▸ Actions to take
(A) Quote the blog post on cooking word for word, starting at "I am not withholding" and ending at "to find out.".
(B) Name every food or drink that the blog post on cooking mentions.
(C) How does the blog post on cooking describe the husband as a cook?

▸ Text shown
## begin
Friday, July 20, 2007

The Food of Love

Also on MSN India
If you are looking for that oysters-dipped-in-pink champagne recipe (always served wearing red stilettos and nothing much besides), or you want to know whether white shallots from Albania munched at bedtime will rekindle passions, this isn’t the page for you.

I am not withholding information hoping you buy my new cookbook out in stores now (you’re confusing me with Nigella Lawson, it’s easily done!); I simply don’t know and wasn’t planning to find out.

We don’t have oysters or shallots flown in from Albania very often, but we are always a happy twosome in the kitchen, cocooned in the smells and billowing smoke of our dish of the day. Sometimes we are just adding our own twist to a family recipe, or creating flavours of our very own.

My husband is the latter kind of cook, experimental and daring, with a flair for chucking things into the pot and getting it right. I am of the former school; I usually start with a recipe from my mother (or some other accomplished cook in the family), find that I don’t have the ingredients I need, and then, put in tentative new touches, adding more as the pot bubbles and lets off fragrant steam and I gain in confidence, to create a new variation of an old favourite.
## end
▸ Raw data
## begin
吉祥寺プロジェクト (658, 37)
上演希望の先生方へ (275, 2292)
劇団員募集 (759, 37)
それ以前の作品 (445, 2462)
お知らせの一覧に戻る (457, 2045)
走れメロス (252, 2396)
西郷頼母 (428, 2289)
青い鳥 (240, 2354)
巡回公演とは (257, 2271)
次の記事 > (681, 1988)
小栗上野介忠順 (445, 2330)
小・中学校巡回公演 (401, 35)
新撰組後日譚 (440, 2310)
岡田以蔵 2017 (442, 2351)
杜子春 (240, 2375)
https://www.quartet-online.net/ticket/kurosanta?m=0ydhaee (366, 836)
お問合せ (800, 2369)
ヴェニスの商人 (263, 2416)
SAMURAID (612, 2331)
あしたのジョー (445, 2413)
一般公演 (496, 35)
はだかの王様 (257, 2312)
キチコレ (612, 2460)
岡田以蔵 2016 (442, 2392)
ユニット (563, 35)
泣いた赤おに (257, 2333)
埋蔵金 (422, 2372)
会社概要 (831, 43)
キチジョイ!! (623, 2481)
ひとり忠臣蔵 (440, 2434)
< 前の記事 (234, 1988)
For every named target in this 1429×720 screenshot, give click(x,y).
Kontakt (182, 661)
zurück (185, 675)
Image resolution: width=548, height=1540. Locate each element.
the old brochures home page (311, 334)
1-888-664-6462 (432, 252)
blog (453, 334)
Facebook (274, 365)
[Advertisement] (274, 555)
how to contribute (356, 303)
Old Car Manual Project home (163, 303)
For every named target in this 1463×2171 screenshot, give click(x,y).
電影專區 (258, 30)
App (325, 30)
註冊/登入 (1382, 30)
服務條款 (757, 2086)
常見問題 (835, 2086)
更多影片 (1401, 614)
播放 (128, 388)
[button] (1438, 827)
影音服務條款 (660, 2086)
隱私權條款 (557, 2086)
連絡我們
## end
▸ Responses in order
(A)
I am not withholding information hoping you buy my new cookbook out in stores now (you’re confusing me with Nigella Lawson, it’s easily done!); I simply don’t know and wasn’t planning to find out.

(B) Oysters, pink champagne, and white shallots.

(C) He is experimental and daring, with a flair for chucking things into the pot and getting it right.